> **WORK REQUIRED**: Please retype all of the entries that follow, leaving the images out.

____

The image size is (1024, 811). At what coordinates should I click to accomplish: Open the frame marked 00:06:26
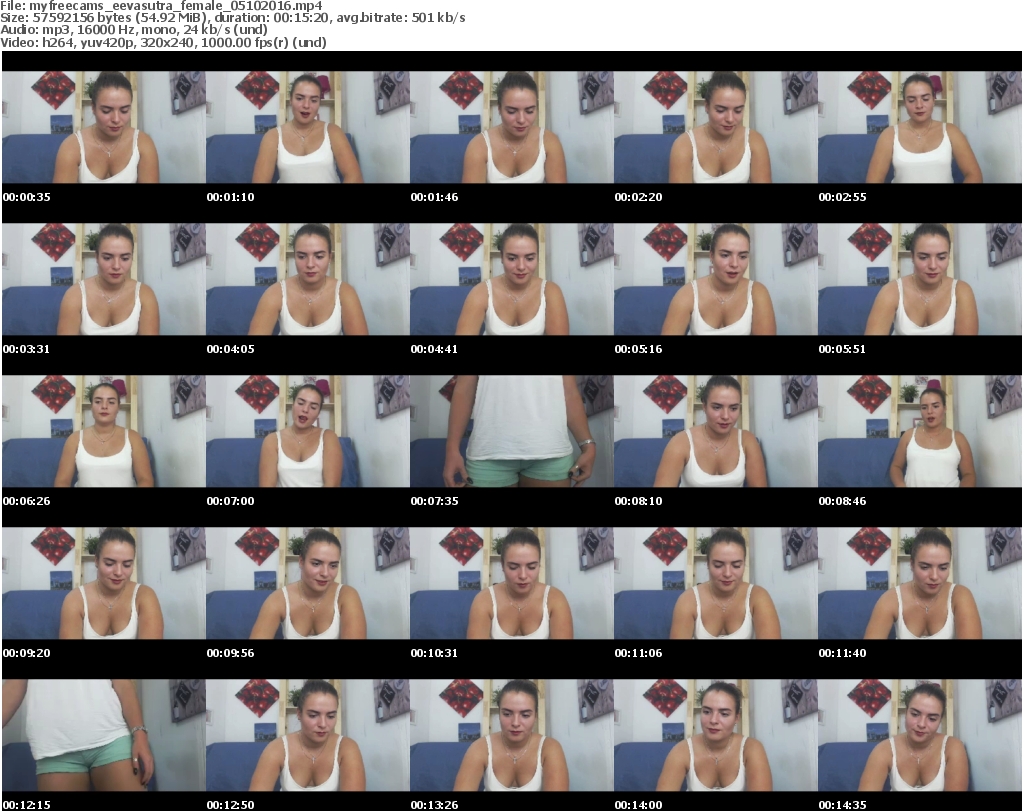[x=103, y=431]
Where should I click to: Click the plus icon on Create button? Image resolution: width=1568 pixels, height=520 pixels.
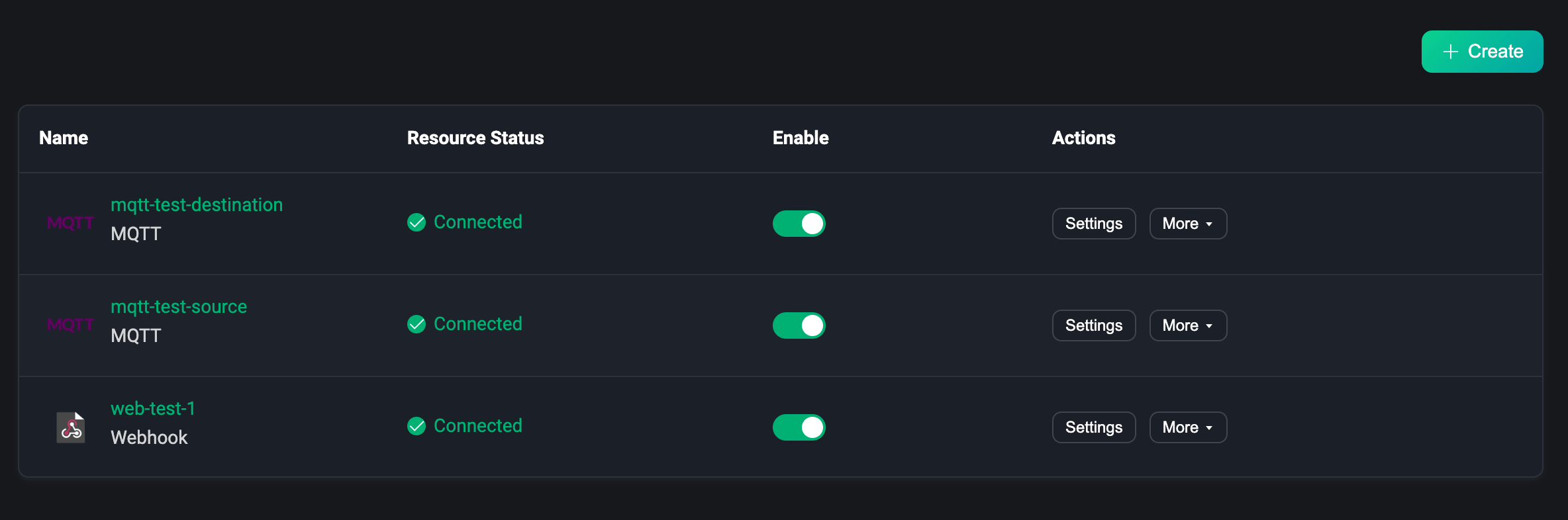point(1450,52)
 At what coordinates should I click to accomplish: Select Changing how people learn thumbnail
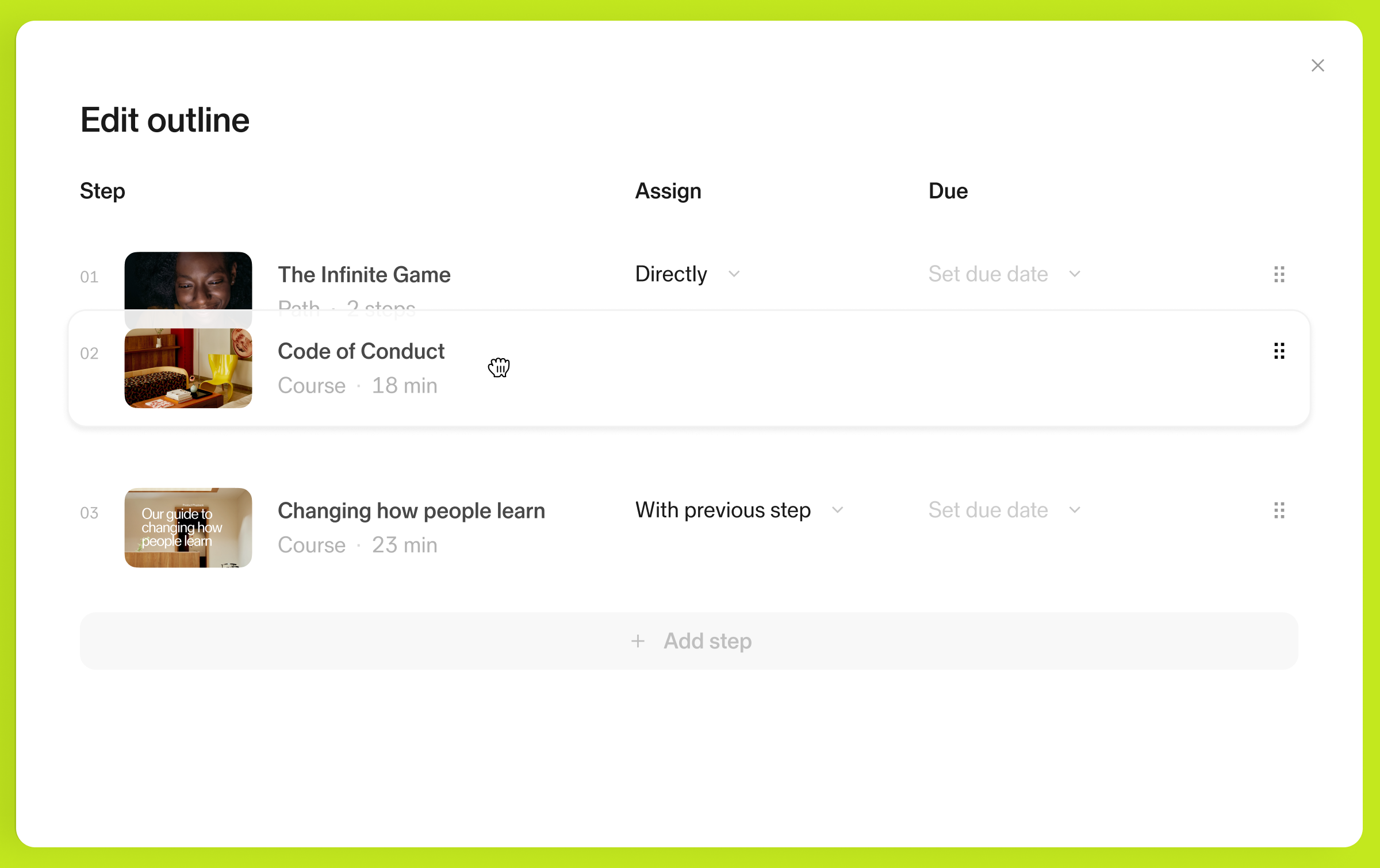pos(188,528)
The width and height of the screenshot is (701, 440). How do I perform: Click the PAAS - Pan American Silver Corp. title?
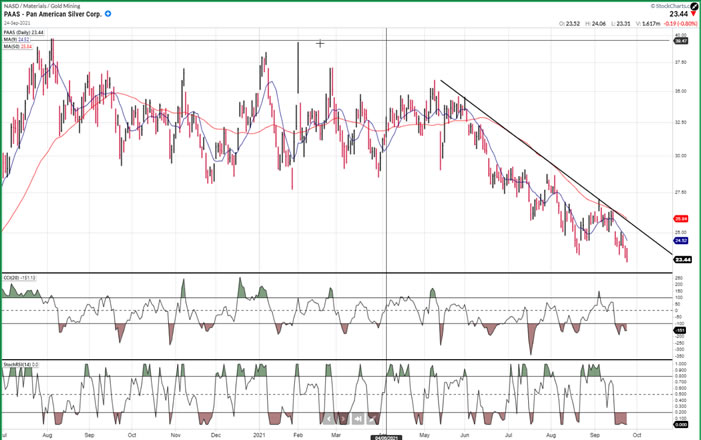51,15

____

> **TASK RESULT**:
The image size is (1024, 811). At what coordinates should I click to accomplish: Open the frame marked 00:06:26
[x=103, y=431]
Where should I click to: Click the plus icon on Create button? Image resolution: width=1568 pixels, height=520 pixels.
point(1450,52)
 At what coordinates should I click to accomplish: Select Changing how people learn thumbnail
pos(188,528)
The width and height of the screenshot is (701, 440). How do I perform: Click the PAAS - Pan American Silver Corp. title?
51,15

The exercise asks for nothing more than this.